Thomas Wolfe was one of the authors who helped put Asheville on the map. Others were short story writer O. Henry (aka William Sidney Porter), Carl Sandburg, and F. Scott Fitzgerald. In recent years, authors such as Gail Godwin, Charles Frazier, and Ron Rash -- among many others -- have lived in or worked in Asheville.



There were a lot of people in the cemetery tending to graves, seeing the sights (including a couple of tourists who stopped me to ask where some of the more famous graves were located), mothers pushing strollers, joggers, and even what appeared to be couples out on dates. I can relate to that. My boyfriend and I came here on one of our first dates and went for a stroll.

What -- you don't go to cemeteries when you're out on a date?

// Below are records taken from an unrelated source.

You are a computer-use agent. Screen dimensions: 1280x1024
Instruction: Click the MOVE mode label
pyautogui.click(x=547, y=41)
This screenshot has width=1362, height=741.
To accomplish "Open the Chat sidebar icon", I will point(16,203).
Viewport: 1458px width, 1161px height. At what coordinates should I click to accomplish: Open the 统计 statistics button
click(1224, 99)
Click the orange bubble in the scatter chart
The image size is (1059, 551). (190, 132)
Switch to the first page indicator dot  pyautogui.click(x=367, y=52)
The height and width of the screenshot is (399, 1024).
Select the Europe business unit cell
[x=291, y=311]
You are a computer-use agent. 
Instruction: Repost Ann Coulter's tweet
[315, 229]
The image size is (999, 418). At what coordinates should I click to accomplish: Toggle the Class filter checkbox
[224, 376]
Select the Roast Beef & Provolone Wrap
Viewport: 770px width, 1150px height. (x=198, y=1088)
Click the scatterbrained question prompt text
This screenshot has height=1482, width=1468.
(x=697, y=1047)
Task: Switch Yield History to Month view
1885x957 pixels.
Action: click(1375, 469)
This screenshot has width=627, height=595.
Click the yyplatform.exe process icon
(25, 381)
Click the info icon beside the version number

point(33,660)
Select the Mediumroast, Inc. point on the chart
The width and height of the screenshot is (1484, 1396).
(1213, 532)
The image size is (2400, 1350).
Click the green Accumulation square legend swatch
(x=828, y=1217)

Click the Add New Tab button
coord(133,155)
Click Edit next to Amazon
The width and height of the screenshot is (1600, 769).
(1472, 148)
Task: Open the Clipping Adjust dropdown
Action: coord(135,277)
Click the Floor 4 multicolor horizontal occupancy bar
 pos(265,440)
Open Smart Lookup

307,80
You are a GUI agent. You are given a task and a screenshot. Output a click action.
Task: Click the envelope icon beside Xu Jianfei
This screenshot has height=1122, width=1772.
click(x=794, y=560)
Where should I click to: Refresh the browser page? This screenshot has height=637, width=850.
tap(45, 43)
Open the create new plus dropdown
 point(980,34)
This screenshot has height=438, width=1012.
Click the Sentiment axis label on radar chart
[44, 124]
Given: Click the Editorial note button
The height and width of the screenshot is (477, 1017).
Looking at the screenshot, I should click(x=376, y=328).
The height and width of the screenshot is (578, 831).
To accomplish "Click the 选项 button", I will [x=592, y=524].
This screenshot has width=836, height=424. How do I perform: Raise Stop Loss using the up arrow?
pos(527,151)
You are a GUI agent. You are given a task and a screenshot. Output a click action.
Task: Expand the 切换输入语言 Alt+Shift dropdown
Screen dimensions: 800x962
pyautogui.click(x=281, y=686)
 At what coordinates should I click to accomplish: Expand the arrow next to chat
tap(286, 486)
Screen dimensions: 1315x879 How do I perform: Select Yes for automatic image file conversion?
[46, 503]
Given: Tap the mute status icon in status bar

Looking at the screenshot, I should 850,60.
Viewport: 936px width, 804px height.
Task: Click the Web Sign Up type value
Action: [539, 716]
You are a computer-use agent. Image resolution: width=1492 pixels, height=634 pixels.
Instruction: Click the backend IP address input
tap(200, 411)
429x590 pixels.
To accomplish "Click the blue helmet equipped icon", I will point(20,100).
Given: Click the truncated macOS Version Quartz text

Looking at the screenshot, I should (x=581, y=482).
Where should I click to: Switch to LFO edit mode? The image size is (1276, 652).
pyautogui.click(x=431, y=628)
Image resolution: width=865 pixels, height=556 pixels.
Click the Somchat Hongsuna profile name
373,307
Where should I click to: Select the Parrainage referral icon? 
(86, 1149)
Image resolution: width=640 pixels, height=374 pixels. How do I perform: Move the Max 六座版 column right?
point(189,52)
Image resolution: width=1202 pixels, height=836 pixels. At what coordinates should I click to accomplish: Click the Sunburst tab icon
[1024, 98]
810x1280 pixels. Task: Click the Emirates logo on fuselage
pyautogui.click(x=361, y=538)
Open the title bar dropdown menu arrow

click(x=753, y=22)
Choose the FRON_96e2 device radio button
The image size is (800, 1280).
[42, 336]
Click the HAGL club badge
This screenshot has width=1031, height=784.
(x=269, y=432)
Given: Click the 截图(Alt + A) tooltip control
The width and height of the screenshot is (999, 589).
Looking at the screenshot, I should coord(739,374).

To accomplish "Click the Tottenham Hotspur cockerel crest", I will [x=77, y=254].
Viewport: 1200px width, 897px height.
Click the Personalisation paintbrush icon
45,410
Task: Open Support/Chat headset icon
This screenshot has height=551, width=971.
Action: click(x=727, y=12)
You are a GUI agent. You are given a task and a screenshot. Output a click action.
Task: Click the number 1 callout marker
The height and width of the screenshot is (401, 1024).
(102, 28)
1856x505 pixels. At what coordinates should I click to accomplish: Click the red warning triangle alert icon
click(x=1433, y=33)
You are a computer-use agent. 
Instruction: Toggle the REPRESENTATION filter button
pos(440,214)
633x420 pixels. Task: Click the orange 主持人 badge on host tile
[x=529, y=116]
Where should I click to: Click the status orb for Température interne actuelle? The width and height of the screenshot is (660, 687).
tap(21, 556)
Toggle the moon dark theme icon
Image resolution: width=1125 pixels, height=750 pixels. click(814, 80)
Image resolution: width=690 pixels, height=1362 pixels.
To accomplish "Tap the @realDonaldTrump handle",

I'm going to guess that someone either threw something at this mausoleum, or slung paint on it that had to be scrubbed off. Vandalism seems to be a problem in Riverside, after a long and peaceful hiatus. I noticed quite a few gravestones toppled over, and they didn't get that way without help.

However, once upon a time, Montford -- the neighborhood where Riverside Cemetery is located -- was once an extremely bad neighborhood and thugs would regularly wander in to do some damage. The result nowadays is that most of the statues are missing their heads or limbs or, in the case of one, was broken off at the ankles and carted off altogether.







This was a bit strange. This gravestone was dedicated to two men with differing last names who had both died in the 1950's. I couldn't help but wonder if perhaps they had been a couple.









For a little Southern city in the Appalachian Mountains, Asheville's Jewish community has a long and proud history.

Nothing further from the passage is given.